ESTRATTO DEL TESTO:
Il 19 marzo a Damasco almeno duecento persone sono state arrestate per aver preso parte a una manifestazione contro il regime di Assad convocata dal Coordinamento nazionale per il cambiamento democratico (Cncb), il principale gruppo di opposizione all'interno del paese; la manifestazione si era svolta al termine di una cerimonia funebre per commemorare le vittime delle autobomba che il 17 marzo sono esplose a Damasco e ad Aleppo, seconda città del paese, nei pressi di sedi dei servizi governativi, uccidendo 27 persone, tra cui molti civili.
L'annuncio fatto dal governo di Assad di convocare le elezioni legislative per il prossimo 7 maggio, in applicazione della nuova costituzione approvata a febbraio e respinta dalle opposizioni che l'hanno definita una farsa di democrazia, suona come una tragica presa in giro che accompagna la repressione della protesta popolare.
Il 16 marzo è arrivato in Siria il primo gruppo di diplomatici dell'Onu e dell'Organizzazione per la cooperazione islamica (Oci), che d'intesa col governo di Damasco dovrebbe valutare la situazione sul campo e verificare se ci sia la possibilità di mandare osservatori internazionali per la verifica di una tregua negli scontri che è ancora lontana dal realizzarsi.
Non è riuscito il primo tentativo dell'inviato speciale dell'Onu, il ghanese e ex segretario generale Kofi Annan, di riuscire a porre le basi di una soluzione politica per la crisi siriana. Annan è tornato al Palazzo di vetro con niente in mano dal giro iniziato il 10 marzo a Damasco e concluso tre giorni dopo a Ankara. A sostegno dei suoi tentativi diplomatici si è mossa la Francia che ha fatto circolare una bozza di dichiarazione da portare in Consiglio di sicurezza delle Nazioni unite. L'imperialismo francese morde il freno perché vorrebbe tornare a spadroneggiare nella ex colonia Siria, anche alla guida di un intervento militare come quello che gli ha permesso di accaparrarsi una fetta del petrolio libico sottratta al concorrente imperialismo italiano, ma al momento si deve accontentare di iniziative diplomatiche. Che hanno raccolto il consenso della Russia; il ministro degli Esteri di Putin dichiarava la disponibilità della Russia a firmare un documento sulla Siria purché non si tratti di ultimatum.
Anche l'imperialismo russo, che assieme a quello cinese ha stoppato per il momento all'Onu l'escalation montata da Usa, Arabia Saudita, Qatar e Turchia per arrivare all'intervento militare, ha il problema di come risolvere la questione siriana per non perdere il legame col governo amico di Damasco che gli garantisce un approdo per la propria flotta nel Mediterraneo, a Tartus, e basi di appoggio all'interno del paese. Una soluzione modello Libia lo taglierebbe fuori, sostiene Assad, per ora, ma ha contatti anche con l'opposizione per restare nel paese anche nel dopo-Assad.

CONSEGNA: Cita alla lettera il passo dell'estratto sulla Siria riportato sopra, partendo dalle parole "Il 19 marzo" e fermandoti dopo le parole "cui molti civili.".

MATERIALE ELENCATO:
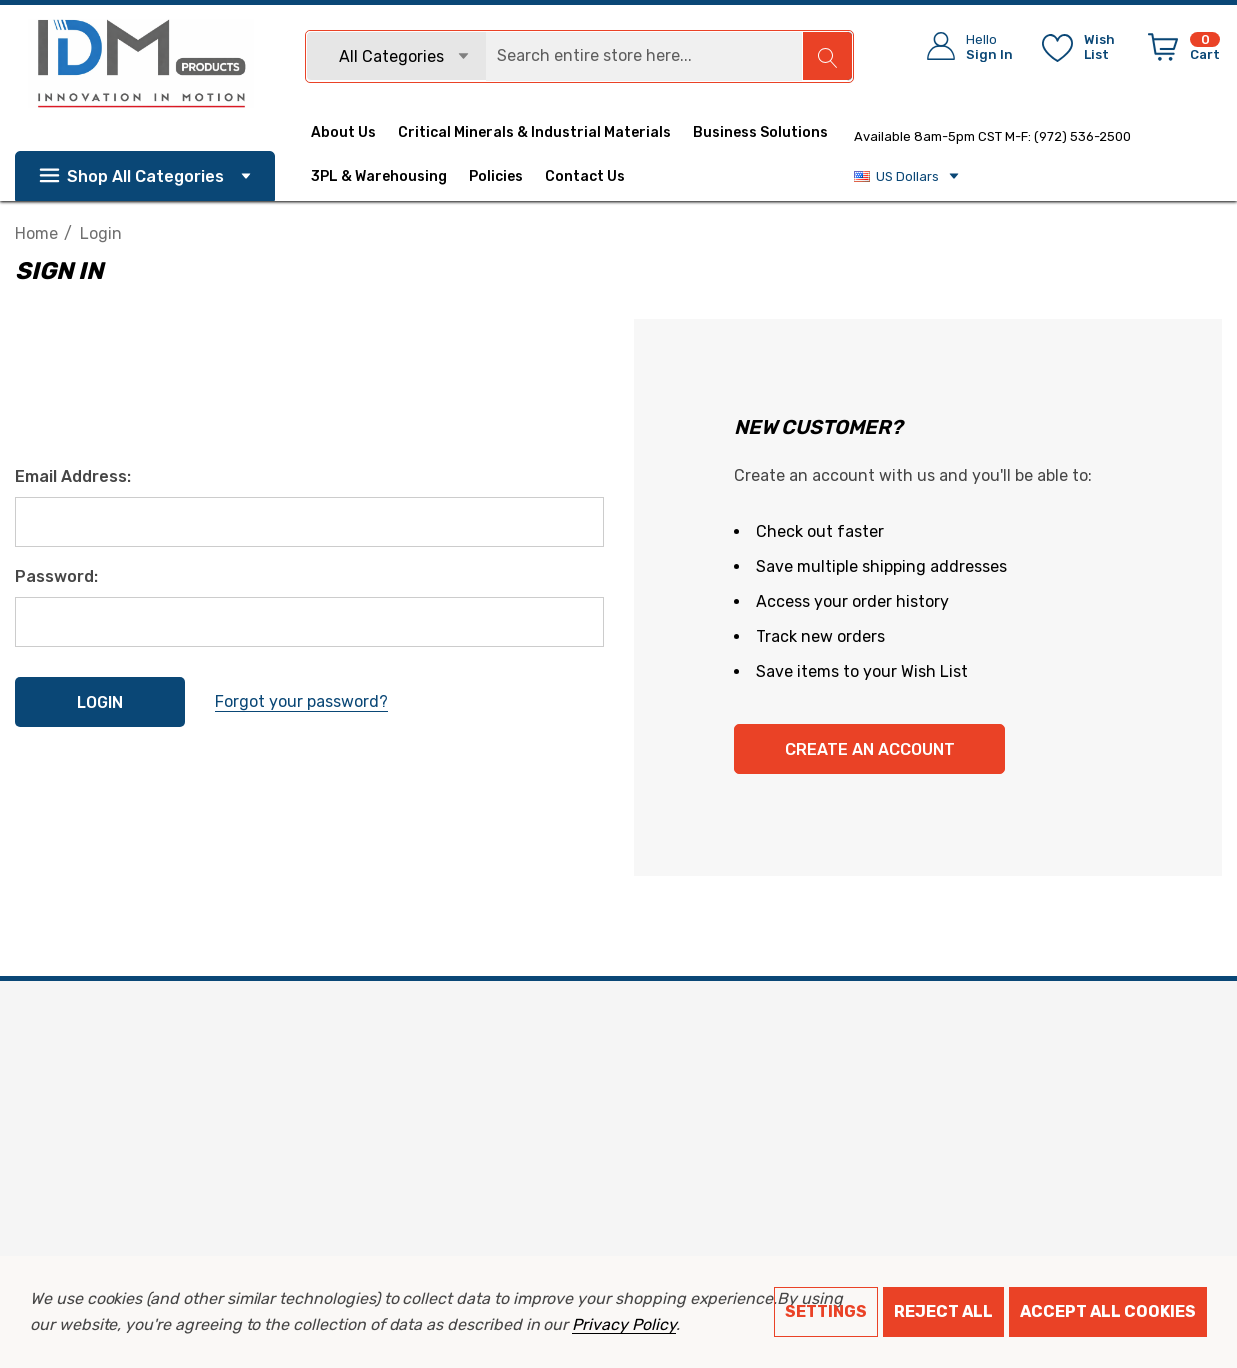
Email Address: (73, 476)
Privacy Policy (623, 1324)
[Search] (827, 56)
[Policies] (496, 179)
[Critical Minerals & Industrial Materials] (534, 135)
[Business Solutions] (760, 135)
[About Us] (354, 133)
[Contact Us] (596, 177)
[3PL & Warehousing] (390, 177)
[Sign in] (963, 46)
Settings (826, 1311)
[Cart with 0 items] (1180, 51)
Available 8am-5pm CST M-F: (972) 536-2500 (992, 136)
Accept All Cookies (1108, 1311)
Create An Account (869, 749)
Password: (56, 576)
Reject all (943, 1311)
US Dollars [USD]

RISULTATO CORRETTO:
Il 19 marzo a Damasco almeno duecento persone sono state arrestate per aver preso parte a una manifestazione contro il regime di Assad convocata dal Coordinamento nazionale per il cambiamento democratico (Cncb), il principale gruppo di opposizione all'interno del paese; la manifestazione si era svolta al termine di una cerimonia funebre per commemorare le vittime delle autobomba che il 17 marzo sono esplose a Damasco e ad Aleppo, seconda città del paese, nei pressi di sedi dei servizi governativi, uccidendo 27 persone, tra cui molti civili.